図8(a)は、循環が正常に行われている場合に得られる印字結果を示しており、各吐出口から吐出された液体が略一直線を形成している。一方、
図8(b)は、吐出口列のうちの中央部で液体の循環に不具合がある場合に得られる印字結果の一例を示している。液体の循環が正常に行われていない場合には、吐出口内の液体の粘度が増加するため、吐出口から吐出される液体の吐出速度は低下する。そのため、循環不良の中央部に位置する吐出口から吐出される液体は、液体吐出ヘッドと記録媒体との相対移動方向において後方側(X方向の後方側)に着弾する。この液体の着弾の遅れによる着弾位置の違いを利用し、循環の状態を検査している。
【先行技術文献】
【特許文献】
【0006】
【発明の概要】
【発明が解決しようとする課題】
【0007】
しかしながら、吐出口列の全域に亘って液体の循環に異常があり、各吐出口から吐出される液体の吐出速度が一様に低下した場合には、印字結果は
図8(a)と同様な略一直線のパターンとなる。したがって、吐出口列の全域に亘って液体の循環に異常が生じている場合には、液体の循環が正常であると誤判定してしまう恐れがある。
【0008】
本発明は、上記課題に鑑み、吐出口列の全域で液体の循環に異常が生じている場合において、循環の状態を誤検査してしまうことを抑制することができる検査システムを提供することを目的とする。
【課題を解決するための手段】
【0009】
上記課題は、以下の本発明によって解決される。即ち本発明は、液体を吐出する複数の吐出口から成る吐出口列と、前記吐出口と連通し、前記吐出口から液体を吐出するための圧力を発生する圧力発生素子を有する圧力室と、を有し、前記圧力室内の液体を該圧力室の外部との間で循環させ、前記吐出口内の液体の粘度を制御する液体吐出ヘッドの、前記循環の状態を検査する検査システムにおいて、前記吐出口列は、第1グループの吐出口と第2グループの吐出口とを有し、前記第2グループの吐出口内の液体の粘度を第1グループの吐出口内の液体の粘度よりも増加させる粘度調整工程と、前記第2グループの吐出口と連通する前記圧力室内の液体を、該圧力室の外部との間で循環させる循環工程と、前記第1グループの吐出口から吐出した液体の着弾位置と前記第2グループの吐出口から吐出した液体の着弾位置との差に基づいて、液体吐出ヘッドの循環の状態を検査する検査工程と、を有することを特徴とする。

[語と要素の位置を特定した記録]

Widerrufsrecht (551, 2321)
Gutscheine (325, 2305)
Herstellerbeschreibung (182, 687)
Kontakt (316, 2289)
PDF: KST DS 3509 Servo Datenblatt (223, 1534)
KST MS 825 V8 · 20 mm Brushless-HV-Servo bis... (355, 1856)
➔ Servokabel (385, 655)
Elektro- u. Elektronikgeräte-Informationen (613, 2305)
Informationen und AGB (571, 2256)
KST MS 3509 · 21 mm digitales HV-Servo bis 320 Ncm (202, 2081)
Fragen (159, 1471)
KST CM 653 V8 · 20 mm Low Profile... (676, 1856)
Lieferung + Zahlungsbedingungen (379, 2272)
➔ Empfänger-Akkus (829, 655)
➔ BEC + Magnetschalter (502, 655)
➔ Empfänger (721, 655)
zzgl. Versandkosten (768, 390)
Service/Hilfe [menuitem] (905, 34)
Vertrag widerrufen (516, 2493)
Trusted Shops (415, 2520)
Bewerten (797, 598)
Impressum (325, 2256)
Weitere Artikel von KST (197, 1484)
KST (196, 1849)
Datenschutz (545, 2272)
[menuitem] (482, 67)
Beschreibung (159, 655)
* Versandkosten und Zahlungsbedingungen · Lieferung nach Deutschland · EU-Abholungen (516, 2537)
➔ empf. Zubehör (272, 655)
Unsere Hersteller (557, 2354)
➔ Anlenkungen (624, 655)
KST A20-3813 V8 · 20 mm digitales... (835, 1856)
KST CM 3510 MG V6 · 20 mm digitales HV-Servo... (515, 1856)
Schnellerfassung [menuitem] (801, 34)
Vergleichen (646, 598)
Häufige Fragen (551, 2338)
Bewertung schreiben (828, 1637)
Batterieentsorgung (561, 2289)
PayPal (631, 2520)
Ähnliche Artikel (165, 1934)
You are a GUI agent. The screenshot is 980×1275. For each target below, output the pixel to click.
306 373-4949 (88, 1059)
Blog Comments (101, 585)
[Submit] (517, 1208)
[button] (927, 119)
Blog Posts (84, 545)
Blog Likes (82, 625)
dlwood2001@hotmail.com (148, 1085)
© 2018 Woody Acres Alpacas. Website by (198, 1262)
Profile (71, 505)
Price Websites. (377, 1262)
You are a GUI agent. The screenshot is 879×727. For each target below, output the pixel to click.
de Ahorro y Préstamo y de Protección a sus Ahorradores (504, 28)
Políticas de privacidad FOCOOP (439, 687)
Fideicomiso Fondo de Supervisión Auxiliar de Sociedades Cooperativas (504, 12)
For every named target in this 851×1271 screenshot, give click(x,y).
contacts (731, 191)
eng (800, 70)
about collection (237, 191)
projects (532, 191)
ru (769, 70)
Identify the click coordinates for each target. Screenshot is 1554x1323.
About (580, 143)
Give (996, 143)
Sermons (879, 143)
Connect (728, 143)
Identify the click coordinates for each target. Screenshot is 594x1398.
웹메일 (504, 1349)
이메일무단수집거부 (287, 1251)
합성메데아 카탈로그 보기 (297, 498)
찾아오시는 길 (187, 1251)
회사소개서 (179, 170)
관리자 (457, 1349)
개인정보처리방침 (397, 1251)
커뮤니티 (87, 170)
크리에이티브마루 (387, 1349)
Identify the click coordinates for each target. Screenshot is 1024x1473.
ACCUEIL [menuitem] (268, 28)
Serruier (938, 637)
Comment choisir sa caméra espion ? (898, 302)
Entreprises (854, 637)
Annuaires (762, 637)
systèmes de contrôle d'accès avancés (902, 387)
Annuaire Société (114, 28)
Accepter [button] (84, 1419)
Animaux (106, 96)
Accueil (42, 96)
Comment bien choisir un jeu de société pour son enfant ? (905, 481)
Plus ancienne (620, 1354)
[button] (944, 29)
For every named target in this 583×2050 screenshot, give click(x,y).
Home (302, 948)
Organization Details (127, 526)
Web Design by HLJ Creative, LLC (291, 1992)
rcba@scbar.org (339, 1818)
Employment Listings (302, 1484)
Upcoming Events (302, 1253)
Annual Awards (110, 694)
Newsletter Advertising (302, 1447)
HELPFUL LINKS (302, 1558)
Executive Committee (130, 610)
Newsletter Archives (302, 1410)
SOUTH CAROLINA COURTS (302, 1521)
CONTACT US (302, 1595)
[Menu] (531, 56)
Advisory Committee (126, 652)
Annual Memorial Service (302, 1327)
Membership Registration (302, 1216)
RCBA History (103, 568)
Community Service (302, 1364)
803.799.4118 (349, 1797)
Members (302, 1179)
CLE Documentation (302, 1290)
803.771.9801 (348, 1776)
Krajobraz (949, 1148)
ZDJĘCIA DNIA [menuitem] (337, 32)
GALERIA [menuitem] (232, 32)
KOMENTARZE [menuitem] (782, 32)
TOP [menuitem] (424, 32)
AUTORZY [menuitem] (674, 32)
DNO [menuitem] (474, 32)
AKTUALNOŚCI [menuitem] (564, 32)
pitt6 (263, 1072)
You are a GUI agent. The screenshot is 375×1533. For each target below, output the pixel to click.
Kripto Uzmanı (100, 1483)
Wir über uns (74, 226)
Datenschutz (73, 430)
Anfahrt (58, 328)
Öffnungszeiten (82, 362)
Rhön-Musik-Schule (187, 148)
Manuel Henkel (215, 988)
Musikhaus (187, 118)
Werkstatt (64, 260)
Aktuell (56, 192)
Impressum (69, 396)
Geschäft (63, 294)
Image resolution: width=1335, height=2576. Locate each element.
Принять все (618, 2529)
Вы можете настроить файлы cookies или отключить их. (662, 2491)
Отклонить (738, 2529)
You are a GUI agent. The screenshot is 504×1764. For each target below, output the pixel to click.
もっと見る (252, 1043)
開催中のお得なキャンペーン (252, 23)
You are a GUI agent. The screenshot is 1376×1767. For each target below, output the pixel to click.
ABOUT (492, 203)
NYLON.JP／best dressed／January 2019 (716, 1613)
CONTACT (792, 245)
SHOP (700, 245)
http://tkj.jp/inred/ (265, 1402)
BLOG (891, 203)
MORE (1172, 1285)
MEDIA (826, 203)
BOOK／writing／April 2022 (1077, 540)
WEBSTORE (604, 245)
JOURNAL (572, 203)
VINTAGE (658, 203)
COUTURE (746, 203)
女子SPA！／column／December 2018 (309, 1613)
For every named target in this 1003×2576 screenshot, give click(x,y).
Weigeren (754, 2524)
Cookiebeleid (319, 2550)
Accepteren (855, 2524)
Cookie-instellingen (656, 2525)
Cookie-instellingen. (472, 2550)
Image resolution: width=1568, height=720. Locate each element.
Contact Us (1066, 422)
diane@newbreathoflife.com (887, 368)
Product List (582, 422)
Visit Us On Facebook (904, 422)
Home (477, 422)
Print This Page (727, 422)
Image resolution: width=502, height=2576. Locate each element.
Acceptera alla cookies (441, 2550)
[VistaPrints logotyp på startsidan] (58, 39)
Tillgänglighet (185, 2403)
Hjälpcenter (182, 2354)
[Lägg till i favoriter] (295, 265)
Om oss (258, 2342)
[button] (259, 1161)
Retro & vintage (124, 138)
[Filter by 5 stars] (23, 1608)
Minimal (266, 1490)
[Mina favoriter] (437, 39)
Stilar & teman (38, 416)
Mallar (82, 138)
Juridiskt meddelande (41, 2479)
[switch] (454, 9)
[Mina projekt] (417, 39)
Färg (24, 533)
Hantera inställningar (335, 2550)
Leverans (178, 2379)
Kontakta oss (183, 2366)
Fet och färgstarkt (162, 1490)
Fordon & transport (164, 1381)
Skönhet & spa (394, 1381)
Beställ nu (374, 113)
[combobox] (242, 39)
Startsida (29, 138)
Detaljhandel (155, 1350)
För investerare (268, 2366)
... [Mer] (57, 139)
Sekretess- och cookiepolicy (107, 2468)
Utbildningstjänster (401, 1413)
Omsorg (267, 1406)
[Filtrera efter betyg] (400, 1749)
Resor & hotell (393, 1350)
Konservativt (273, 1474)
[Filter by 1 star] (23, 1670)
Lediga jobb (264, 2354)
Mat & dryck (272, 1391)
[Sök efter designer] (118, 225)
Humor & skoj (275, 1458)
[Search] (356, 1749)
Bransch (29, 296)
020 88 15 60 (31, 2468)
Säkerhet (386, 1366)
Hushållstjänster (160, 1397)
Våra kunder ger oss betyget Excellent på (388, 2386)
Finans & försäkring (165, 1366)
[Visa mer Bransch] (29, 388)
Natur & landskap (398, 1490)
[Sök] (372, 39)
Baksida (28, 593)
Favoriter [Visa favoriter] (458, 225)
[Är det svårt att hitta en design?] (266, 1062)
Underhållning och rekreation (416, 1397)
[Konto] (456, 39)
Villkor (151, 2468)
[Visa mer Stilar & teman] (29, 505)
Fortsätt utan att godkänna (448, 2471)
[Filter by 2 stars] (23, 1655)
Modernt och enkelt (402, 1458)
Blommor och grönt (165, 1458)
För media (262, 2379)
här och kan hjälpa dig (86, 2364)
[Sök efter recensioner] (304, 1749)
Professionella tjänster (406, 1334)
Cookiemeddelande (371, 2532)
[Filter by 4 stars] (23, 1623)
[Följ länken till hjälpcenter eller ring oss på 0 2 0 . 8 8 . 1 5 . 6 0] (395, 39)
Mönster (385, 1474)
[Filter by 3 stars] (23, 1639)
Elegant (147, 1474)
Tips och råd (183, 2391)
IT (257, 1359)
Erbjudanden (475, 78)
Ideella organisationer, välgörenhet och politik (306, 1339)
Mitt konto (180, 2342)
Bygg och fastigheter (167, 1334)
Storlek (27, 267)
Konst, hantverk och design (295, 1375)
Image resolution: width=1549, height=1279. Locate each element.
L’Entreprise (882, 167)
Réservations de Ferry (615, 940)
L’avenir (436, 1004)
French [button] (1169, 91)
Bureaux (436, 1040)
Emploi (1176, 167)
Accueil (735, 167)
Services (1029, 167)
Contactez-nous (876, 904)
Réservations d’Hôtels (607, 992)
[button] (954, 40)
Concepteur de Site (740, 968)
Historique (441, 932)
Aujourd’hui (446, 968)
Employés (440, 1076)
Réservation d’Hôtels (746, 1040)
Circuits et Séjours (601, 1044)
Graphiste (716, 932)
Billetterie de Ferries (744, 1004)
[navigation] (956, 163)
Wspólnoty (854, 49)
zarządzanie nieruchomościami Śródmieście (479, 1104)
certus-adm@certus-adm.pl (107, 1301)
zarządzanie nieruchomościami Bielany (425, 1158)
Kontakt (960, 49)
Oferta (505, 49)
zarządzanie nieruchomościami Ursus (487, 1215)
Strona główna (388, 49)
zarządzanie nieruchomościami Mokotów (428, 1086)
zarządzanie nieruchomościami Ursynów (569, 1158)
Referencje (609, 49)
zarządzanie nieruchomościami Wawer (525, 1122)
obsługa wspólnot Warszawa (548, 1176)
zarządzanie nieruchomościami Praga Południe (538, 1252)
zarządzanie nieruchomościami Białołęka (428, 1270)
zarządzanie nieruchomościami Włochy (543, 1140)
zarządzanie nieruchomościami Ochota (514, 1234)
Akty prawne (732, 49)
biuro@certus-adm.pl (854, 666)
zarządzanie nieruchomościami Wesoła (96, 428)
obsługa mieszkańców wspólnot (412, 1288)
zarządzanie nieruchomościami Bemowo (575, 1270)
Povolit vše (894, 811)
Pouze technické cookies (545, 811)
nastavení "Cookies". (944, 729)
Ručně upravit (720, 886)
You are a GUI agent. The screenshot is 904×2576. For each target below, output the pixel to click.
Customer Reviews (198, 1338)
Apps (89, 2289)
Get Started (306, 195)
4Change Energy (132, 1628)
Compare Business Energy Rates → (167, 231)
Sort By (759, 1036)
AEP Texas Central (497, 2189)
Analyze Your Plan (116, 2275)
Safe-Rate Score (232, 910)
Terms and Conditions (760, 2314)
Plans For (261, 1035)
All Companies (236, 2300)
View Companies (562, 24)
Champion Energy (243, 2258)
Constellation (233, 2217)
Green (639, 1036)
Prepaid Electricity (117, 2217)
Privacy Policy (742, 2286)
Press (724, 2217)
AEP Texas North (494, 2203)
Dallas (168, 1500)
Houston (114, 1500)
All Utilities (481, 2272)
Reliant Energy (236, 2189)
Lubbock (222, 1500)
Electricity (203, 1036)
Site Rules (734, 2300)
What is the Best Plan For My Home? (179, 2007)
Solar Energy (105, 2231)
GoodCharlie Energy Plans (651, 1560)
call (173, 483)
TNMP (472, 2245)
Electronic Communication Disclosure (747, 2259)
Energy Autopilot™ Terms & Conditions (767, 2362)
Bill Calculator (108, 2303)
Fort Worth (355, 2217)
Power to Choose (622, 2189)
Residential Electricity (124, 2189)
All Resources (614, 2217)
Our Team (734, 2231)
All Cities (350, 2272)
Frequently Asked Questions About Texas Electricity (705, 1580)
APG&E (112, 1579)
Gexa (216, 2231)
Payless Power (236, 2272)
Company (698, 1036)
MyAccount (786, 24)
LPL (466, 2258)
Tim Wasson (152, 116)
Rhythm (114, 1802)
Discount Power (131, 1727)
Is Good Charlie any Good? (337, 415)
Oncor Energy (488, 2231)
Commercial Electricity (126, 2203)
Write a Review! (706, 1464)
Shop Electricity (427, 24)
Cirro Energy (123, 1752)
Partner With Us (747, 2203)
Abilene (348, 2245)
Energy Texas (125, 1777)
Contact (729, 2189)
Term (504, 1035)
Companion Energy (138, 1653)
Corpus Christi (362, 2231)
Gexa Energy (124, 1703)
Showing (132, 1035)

## 問題 A
液体吐出ヘッドの検査に関する文章で、本発明の検査システムが有するとされる工程を、名称ですべて挙げなさい。
## 問題 B
液体吐出ヘッドの検査に関する文章を、最後の文の後から書き継ぎなさい。
これらの記録は、ここでは何の役割も持たない。

## 模範解答 A
粘度調整工程、循環工程、検査工程

## 模範解答 B
【発明の効果】
【0010】
本発明によれば、吐出口列の全域で液体の循環に異常が生じた場合においても、誤判定することなく循環の状態を適切に検査できる検査システムを提供することができる。
【図面の簡単な説明】
【0011】
【
図1】液体吐出ヘッドおよび素子基板を示す斜視図。
【
図3】液体循環検査のフローを示すフローチャート。
【
図5】第1の実施形態の検査パターンの評価フローを示すフローチャート。
【
図7】第2の実施形態の検査パターンの画像処理を示す図。
【発明を実施するための形態】
【0012】
本発明の実施の形態について図面を参照して説明する。なお、各図面において同じ機能を有するものには同じ符号を付け、その説明を省略する場合がある。
【0013】
(液体吐出ヘッド)
図1は、本発明で検査することができる液体吐出ヘッド10の一例を示す図である。
図1(a)は、液体吐出ヘッド10を示す斜視図であり、同図に示すように液体吐出ヘッド10は、支持部材1と、インクなどの液体を吐出する素子基板Cを複数有し、支持部材1は素子基板Cを支持する。支持部材1には、複数の素子基板Cが接着剤層(不図示)を介して接合されている。液体吐出ヘッド10では、素子基板Cとして、8枚の素子基板C1~C8が支持部材1の同一面上に直線状に配置されている。素子基板C1~C8は、それぞれ同一または略同一形状であってもよいし、異なる形状であってもよい。
図1(a)では、素子基板C1~C8は同一形状であり、上から見て長方形の形状であるが、平行四辺形や台形の形状であってもよい。また、素子基板Cは、8枚に限らず何枚でもよい。
【0014】
図1(b)は、1枚の素子基板Cを拡大して示す斜視図である。
図1(b)に示すように、素子基板Cは、液体を吐出する吐出口3を複数備える。吐出口3は、素子基板Cの長手方向(Y方向)に略平行に、3a~3dの4列状に配列されている。各吐出口列3a~3dは、実際には吐出口3が512個配列されて構成されているが、
図1(b)では吐出口の数を省略して描いている。また、吐出口列の列数は、4列に限らず何列であってもよい。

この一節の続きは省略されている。